# Time Series Data Analysis For Air Quality using Auto Regressive Model

# Air Quality in Dar es Salaam

In [3]:
# Import libraries here
import warnings 
warnings.simplefilter(action="ignore", category=FutureWarning) 
import inspect
import time
import warnings

import matplotlib.pyplot as plt
import pandas as pd
# import plotly.express as px
import seaborn as sns
from IPython.display import VimeoVideo
from pymongo import MongoClient
from sklearn.metrics import mean_absolute_error
from statsmodels.graphics.tsaplots import plot_acf, plot_pacf
# from statsmodels.tsa.arima.model import ARIMA

warnings.filterwarnings("ignore")

# Prepare Data
### Connect

#### Task 1: 
Connect to MongoDB server running at host "localhost" on port 27017. Then connect to the "air-quality" database and assign the collection for Dar es Salaam to the variable name dar

In [13]:
client = MongoClient(host="localhost",port=27017)
db = client["air-quality"]
dar = db["dar-es-salaam"]

### Task 2: 
Complete the wrangle function below so that the results from the database query are read into the DataFrame df.
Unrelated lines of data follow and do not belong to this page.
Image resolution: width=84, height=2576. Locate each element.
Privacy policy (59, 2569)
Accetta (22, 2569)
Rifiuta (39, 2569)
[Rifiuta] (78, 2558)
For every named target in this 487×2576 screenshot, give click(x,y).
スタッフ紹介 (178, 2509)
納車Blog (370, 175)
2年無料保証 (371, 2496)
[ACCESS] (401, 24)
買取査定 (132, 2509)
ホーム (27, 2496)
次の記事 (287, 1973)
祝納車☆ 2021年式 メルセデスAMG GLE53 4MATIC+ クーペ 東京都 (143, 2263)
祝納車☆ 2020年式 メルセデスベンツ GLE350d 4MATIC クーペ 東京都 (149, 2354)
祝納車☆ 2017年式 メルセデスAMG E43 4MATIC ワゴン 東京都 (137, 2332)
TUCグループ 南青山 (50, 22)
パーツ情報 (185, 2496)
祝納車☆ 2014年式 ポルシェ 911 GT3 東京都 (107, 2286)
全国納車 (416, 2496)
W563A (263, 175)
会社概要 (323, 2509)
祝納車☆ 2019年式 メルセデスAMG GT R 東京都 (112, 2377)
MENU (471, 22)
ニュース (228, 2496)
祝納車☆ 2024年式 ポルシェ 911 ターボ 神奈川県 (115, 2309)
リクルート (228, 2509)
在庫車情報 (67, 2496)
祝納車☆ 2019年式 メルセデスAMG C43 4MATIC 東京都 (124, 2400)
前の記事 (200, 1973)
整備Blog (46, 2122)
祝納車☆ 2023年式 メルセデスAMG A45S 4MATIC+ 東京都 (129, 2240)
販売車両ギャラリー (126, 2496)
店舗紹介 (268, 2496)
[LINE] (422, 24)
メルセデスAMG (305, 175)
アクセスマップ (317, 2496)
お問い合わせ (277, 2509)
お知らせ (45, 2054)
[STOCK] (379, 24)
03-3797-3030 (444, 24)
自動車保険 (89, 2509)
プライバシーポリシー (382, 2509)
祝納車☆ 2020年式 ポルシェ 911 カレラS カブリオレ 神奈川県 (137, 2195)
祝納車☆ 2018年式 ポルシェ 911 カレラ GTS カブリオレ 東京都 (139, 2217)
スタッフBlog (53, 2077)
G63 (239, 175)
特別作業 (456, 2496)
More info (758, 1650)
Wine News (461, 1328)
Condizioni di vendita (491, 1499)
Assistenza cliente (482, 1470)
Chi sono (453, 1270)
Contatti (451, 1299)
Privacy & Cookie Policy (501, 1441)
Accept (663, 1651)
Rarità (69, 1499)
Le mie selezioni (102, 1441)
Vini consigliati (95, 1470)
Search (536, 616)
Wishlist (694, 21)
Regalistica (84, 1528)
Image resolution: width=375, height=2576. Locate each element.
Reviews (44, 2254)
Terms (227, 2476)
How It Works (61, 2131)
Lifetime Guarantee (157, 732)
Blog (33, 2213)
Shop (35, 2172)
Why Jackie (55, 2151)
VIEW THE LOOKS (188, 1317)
Be sure that the index of df is the "timestamp" from the results.

In [9]:
def wrangle(collection):
    results = collection.find(
        {"metadata.site": 29, "metadata.measurement": "P2"},
        projection={"P2": 1, "timestamp": 1, "_id": 0},
    )
    df = pd.DataFrame(results).set_index("timestamp")
    
    df.index=df.index.tz_localize("UTC").tz_convert("Africa/Nairobi")
    
    df=df[df["P2"]<500]
    
    df=df["P2"].resample("1H").mean().fillna(method="ffill").to_frame()
    
    df["P2.L1"]=df["P2"].shift(1)
    df.dropna(inplace=True)

    return df

### Task 3:
Use your wrangle function to read the data from the nairobi collection into the DataFrame df.

In [24]:
# df = wrangle(dar)
# df.head(10)

### Explore

##### Task 4:
Determine the numbers assigned to all the sensor sites in the Dar es Salaam collection. Your submission should be a list of integers.

In [25]:
sites = dar.distinct("metadata.site")
sites

#### Task 5: 
Determine which site in the Dar es Salaam collection has the most sensor readings (of any type, not just PM2.5 readings). You submission readings_per_site should be a list of dictionaries that follows this format:

[{'_id': 6, 'count': 70360}, {'_id': 29, 'count': 131852}]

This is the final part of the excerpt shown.